## TASK
Copy these rows word for word, starting with the line containing "Follow the Schicken" and going through the line containing "tap(311, 46)".

## GIVEN INFORMATION
********

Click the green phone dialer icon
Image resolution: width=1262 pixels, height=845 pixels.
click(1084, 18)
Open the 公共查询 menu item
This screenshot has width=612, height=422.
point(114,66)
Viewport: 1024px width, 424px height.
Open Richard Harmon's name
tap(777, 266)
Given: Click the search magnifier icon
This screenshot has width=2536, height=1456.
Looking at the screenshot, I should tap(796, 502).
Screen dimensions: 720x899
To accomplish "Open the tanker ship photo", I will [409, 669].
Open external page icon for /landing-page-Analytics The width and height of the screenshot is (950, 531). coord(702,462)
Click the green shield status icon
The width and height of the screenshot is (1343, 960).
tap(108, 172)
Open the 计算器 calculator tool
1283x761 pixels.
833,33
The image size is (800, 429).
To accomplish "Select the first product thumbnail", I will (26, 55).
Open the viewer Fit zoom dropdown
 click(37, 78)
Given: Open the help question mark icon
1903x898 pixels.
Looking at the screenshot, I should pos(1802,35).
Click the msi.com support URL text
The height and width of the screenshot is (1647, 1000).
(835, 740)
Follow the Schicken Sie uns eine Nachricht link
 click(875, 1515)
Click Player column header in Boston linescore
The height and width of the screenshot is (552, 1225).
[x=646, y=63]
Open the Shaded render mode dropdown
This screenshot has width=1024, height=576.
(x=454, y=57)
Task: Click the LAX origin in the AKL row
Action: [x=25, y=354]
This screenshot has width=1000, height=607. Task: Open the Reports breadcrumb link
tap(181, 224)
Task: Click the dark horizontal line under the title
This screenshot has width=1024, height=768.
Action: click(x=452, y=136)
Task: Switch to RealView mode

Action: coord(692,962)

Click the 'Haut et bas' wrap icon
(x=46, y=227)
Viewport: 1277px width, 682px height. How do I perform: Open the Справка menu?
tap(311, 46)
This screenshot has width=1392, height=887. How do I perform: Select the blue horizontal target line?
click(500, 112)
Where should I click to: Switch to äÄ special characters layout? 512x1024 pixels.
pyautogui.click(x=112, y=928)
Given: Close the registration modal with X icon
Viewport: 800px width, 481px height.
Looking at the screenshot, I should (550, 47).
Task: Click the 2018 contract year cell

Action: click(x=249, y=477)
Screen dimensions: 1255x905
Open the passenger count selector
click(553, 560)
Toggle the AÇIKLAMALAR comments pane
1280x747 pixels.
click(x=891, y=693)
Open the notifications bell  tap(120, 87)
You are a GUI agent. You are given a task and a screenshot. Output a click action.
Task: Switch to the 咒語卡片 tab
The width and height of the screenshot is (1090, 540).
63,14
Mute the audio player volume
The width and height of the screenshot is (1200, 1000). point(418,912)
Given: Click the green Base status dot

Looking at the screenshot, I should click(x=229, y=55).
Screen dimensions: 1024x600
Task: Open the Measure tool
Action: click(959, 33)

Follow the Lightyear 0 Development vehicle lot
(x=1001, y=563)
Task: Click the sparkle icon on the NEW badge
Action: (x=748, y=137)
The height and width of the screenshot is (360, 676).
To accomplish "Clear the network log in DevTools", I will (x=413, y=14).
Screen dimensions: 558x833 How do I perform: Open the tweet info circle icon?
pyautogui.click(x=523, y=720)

********

## ANSWER FOR THE TASK
Follow the Schicken Sie uns eine Nachricht link
 click(875, 1515)
Click Player column header in Boston linescore
The height and width of the screenshot is (552, 1225).
[x=646, y=63]
Open the Shaded render mode dropdown
This screenshot has width=1024, height=576.
(x=454, y=57)
Task: Click the LAX origin in the AKL row
Action: [x=25, y=354]
This screenshot has width=1000, height=607. Task: Open the Reports breadcrumb link
tap(181, 224)
Task: Click the dark horizontal line under the title
This screenshot has width=1024, height=768.
Action: click(x=452, y=136)
Task: Switch to RealView mode

Action: coord(692,962)

Click the 'Haut et bas' wrap icon
(x=46, y=227)
Viewport: 1277px width, 682px height. How do I perform: Open the Справка menu?
tap(311, 46)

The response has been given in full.